Kant’s Critique of the Ontological Argument
- Kant in the Critique
- “Being is evidently not a real predicate, that is, a conception of something which is added to the conception of some other thing. …. Now, if I take the subject (God) with all its predicates (omnipotence being one), and say: God is, or, There is a God, I add no new predicate to the conception of God, I merely posit or affirm the existence of the subject with all its predicates—I posit the object in relation to my conception.”
- Red vs Exist
- “Tomatoes are red” means “if a thing is a tomato, it’s red” and ascribes a property to tomatoes.
- “Tomatoes exist” doesn’t mean “if a thing is a tomato, it exists,” a logical truth, and doesn’t ascribe a property to tomatoes.
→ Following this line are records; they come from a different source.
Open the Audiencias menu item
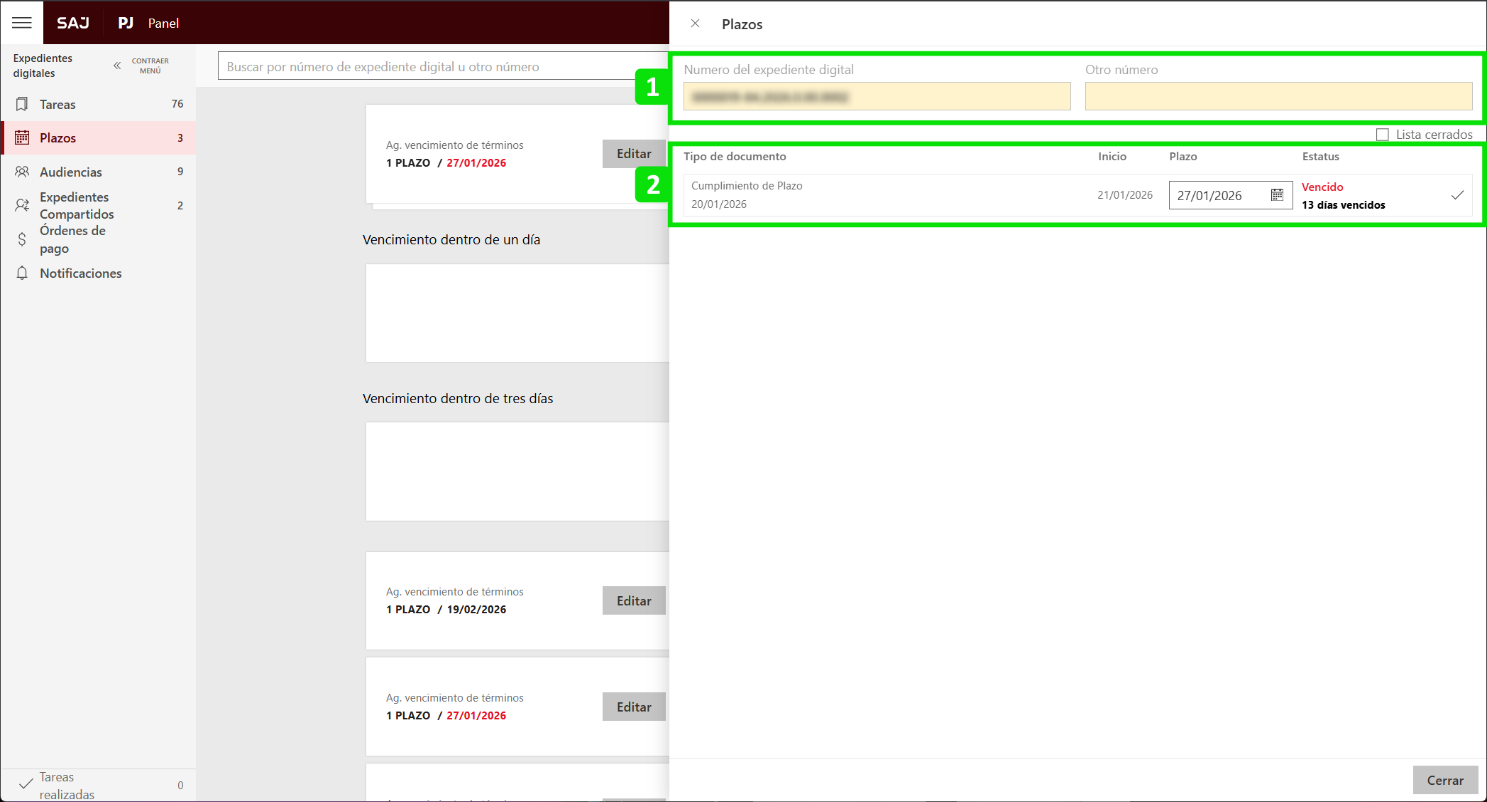This screenshot has height=802, width=1487. click(70, 172)
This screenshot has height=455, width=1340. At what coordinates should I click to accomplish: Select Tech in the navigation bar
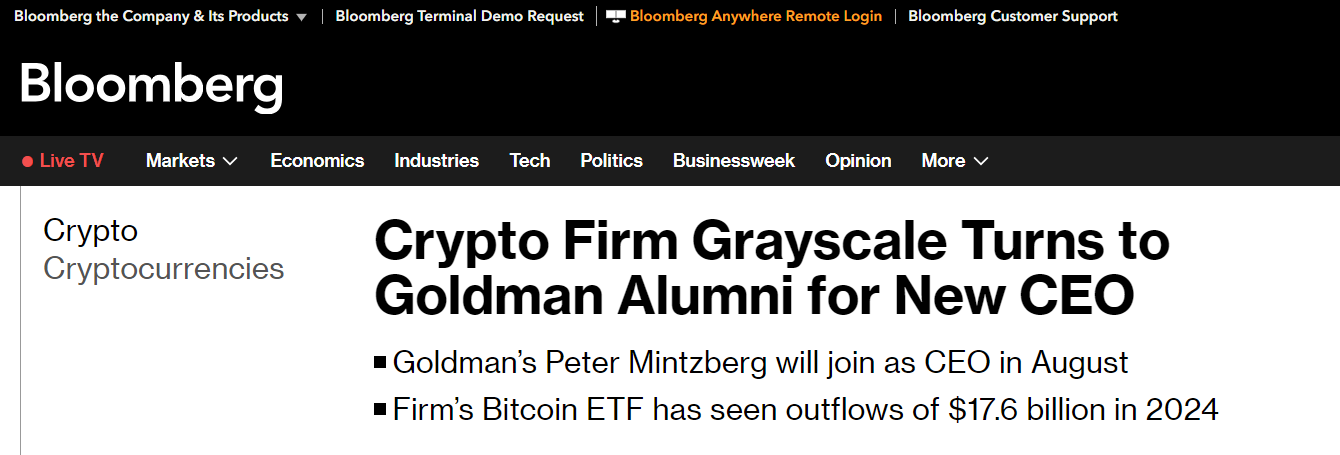click(x=530, y=161)
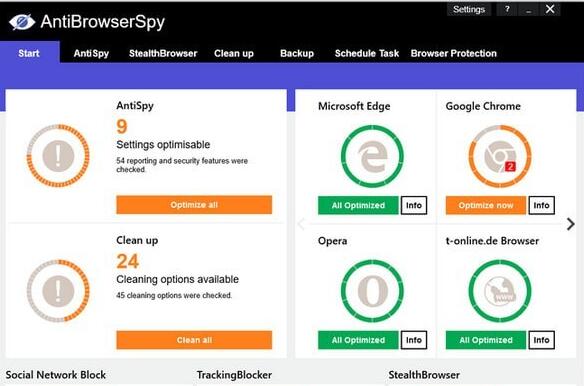Go to the Schedule Task tab
This screenshot has height=386, width=584.
(x=367, y=53)
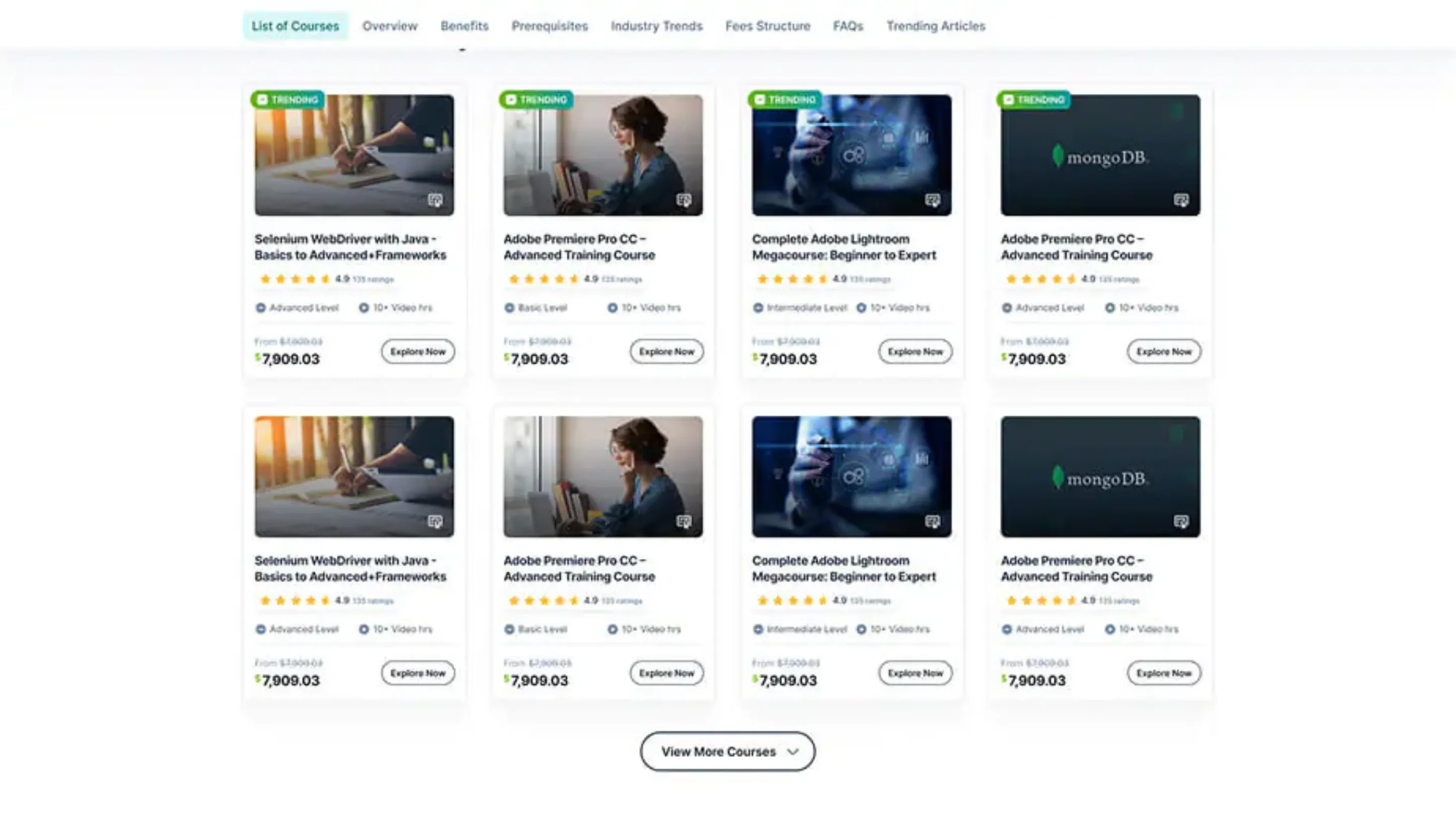Go to Trending Articles tab
Viewport: 1456px width, 832px height.
(x=935, y=26)
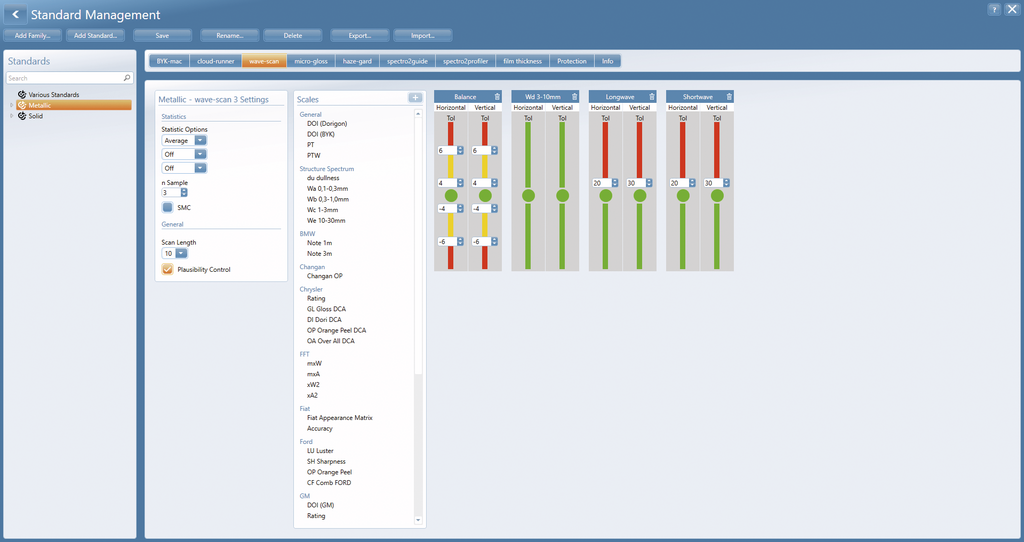Click the search magnifier in Standards panel
The height and width of the screenshot is (542, 1024).
127,78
It means, rather, “some things are tomatoes” and asserts existence.
Conclusion
- From the Britannica
- “Kant was one of the foremost thinkers of the Enlightenment and arguably one of the greatest philosophers of all time.” (britannica.com/biography/Immanuel-Kant)
- My Comments
- Kant’s criticism of the Ontological Argument, that “existence is not a predicate”, is on target.
- 150 years before it was confirmed, Kant proposed that some nebulae are galaxies.
- Kant’s idea that the mind imposes a conceptual structure on noumenal objects was ingenious. But ….
- Hume had already explained how the synthetic a priori propositions of mathematics are possible.
- Kant’s theory of the mental structuring the noumenal manages to explain why some false propositions of physics are true.